Die Beziehungen zwischen Johannis und der sozialdemokratischen Regierungspartei PSD haben im vergangenen Jahr einen Tiefpunkt erreicht.
In der rumänischen Hauptstadt studierte er Sportwissenschaft und gründete mehrere Immobilienfirmen. Öffentlich bekannt wurde Laufer, als er vor einigen Jahren bei den Verhandlungen um die Eröffnung der ersten Läden der Modemarken H&M und Zara in Rumänien eine wichtige Rolle spielte. Dies weckte das Interesse der populären Magazine, auf deren Seiten Laufer gerne auch mit nacktem Oberkörper posierte, und half dem Unternehmer offenbar auch bei seinem Einstieg in die Politik.
Vor zwei Wochen nun schlug ihn Ministerpräsidentin Dancila für das Amt des Ministers für regionale Entwicklung vor. In dieser Funktion hätte er die Milliardenbeträge aus den EU-Strukturfonds managen sollen – eine Aufgabe, die aus Sicht des Staatspräsidenten eine Nummer zu groß für Laufer ist.
TIEFPUNKT Die Beziehungen zwischen dem bürgerlich-liberalen Johannis und der sozialdemokratischen Regierungspartei PSD haben im vergangenen Jahr einen Tiefpunkt erreicht, weil der Staatspräsident den Justizreformen des Kabinetts sehr kritisch gegenübersteht. Diese dienten nur dem Zweck, den Kampf gegen die Korruption zu schwächen und die eigenen Korruptionsprobleme vieler Sozialdemokraten loszuwerden, argumentierte Johannis. In der Tat stehen zahlreiche rumänische Politiker, darunter auch führende PSD-Abgeordnete, unter Verdacht, Straftaten wie Amtsmissbrauch oder Bestechlichkeit begangen zu haben. Die Staatsanwaltschaft ermittelt derzeit in vielen Fällen, Dutzende frühere oder amtierende Minister, Abgeordnete und Bürgermeister wurden in den vergangenen Jahren angeklagt, manche sogar rechtskräftig verurteilt.

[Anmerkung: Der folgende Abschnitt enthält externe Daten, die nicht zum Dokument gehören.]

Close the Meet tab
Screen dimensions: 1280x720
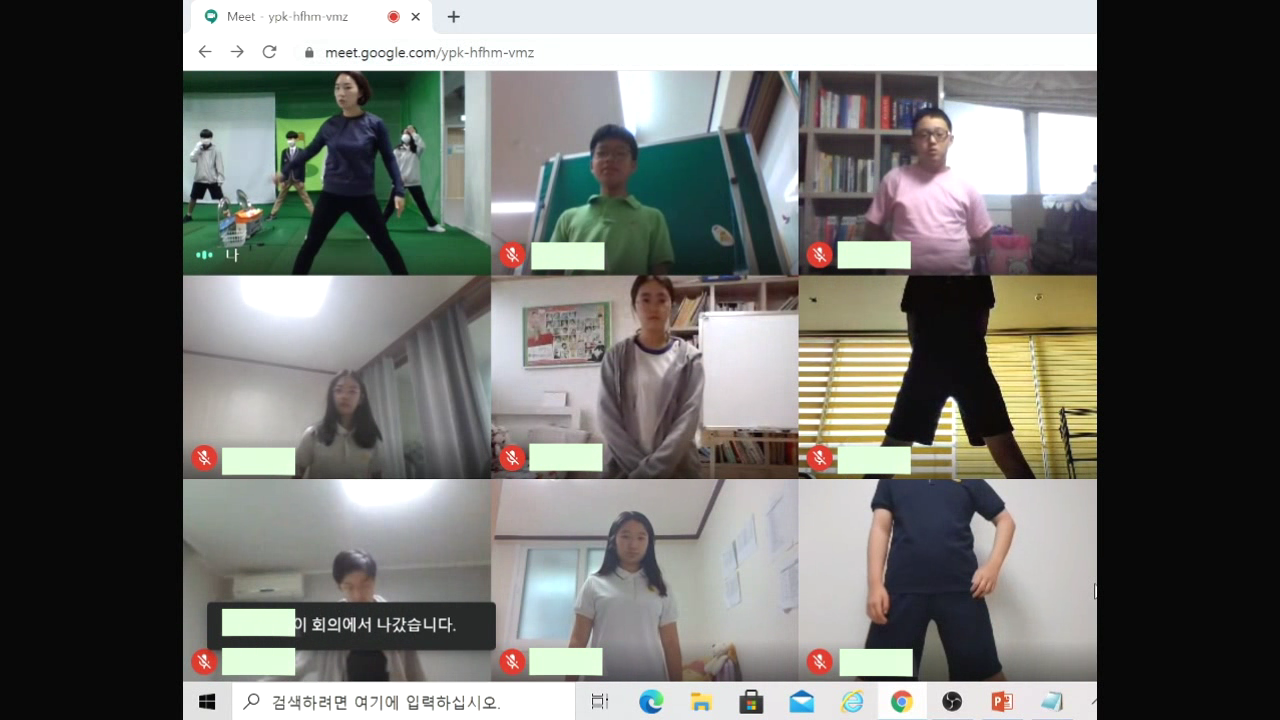(x=416, y=17)
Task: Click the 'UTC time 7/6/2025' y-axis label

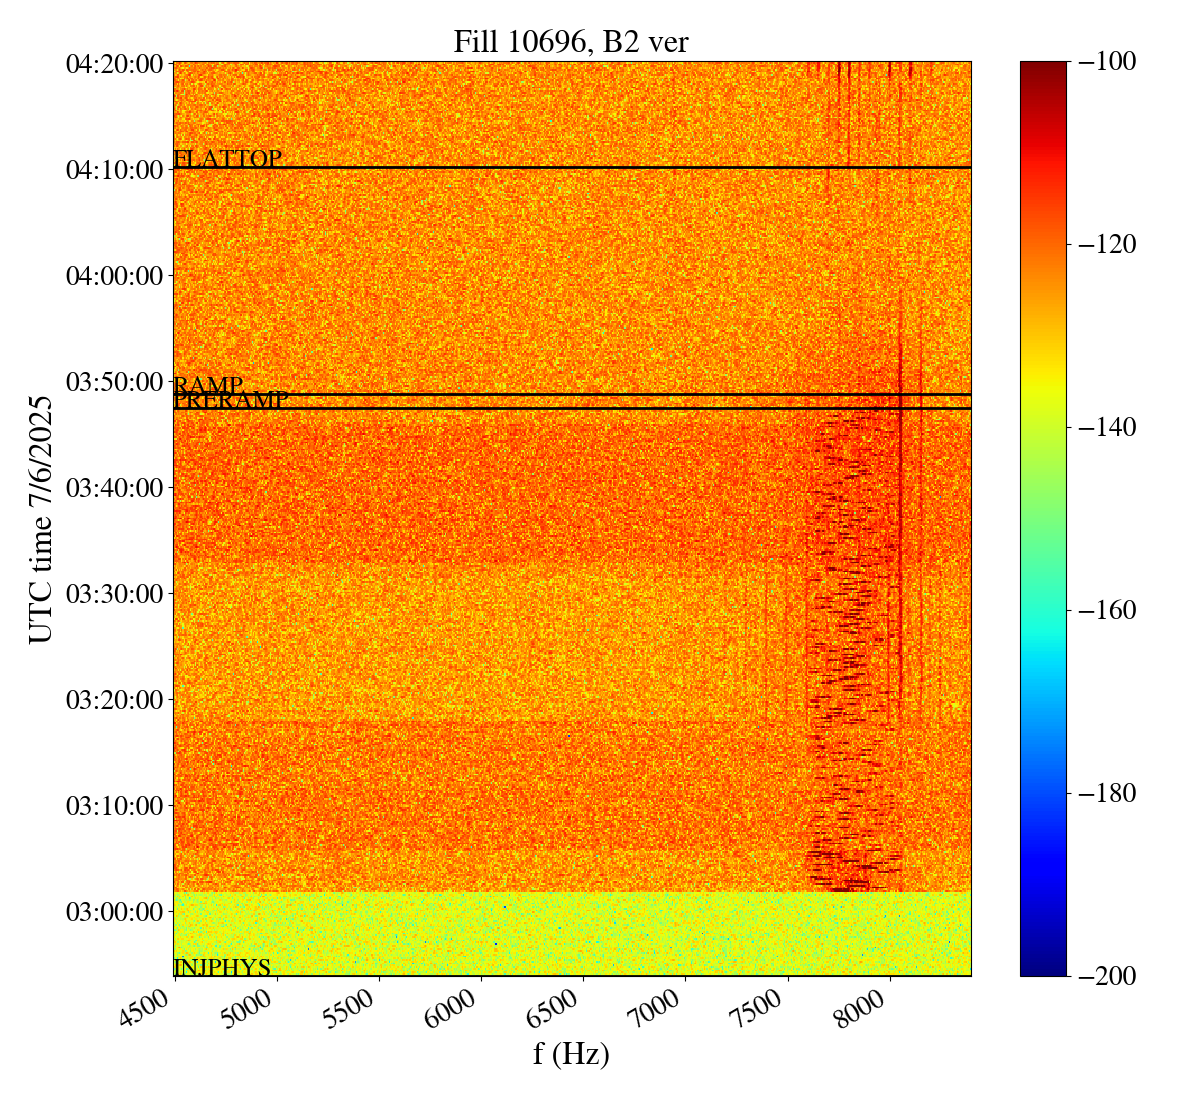Action: (40, 519)
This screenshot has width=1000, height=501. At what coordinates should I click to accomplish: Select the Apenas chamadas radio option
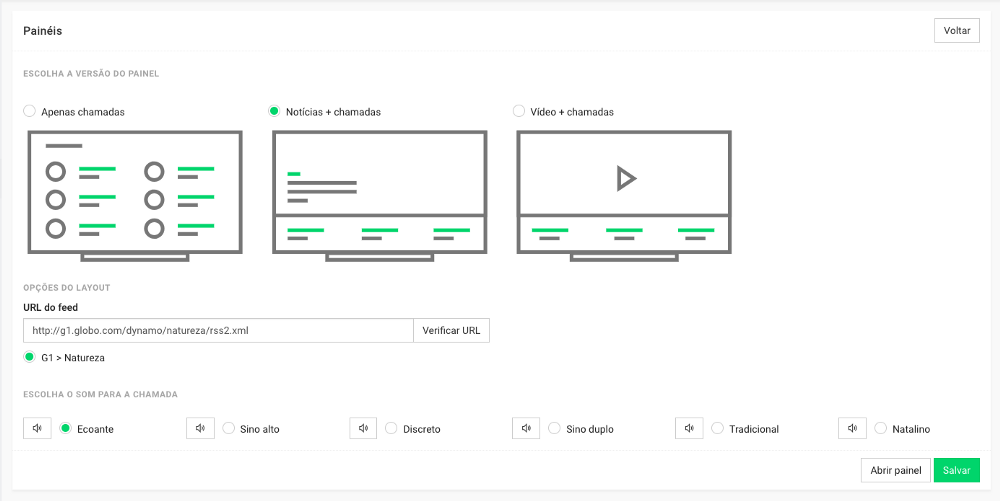click(29, 112)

Vor diesem Hintergrund will sich Johannis wieder als Korruptionsbekämpfer profilieren und bei den Präsidentschaftswahlen im November 2019 erneut als Kandidat des bürgerlichen Lagers antreten. Dieser Strategie mangelt es nicht an Chuzpe, denn Johannis selbst kam durch die Fälschung eines Testaments in den Besitz mehrerer lukrativer Immobilien in seiner Geburtsstadt Sibiu (Hermannstadt). Doch im semipräsidialen politischen System Rumäniens, in dem der Staatspräsident direkt gewählt wird, einige wichtige exekutive Prärogative ausübt und volle Immunität genießt, wird ihm viel vergeben.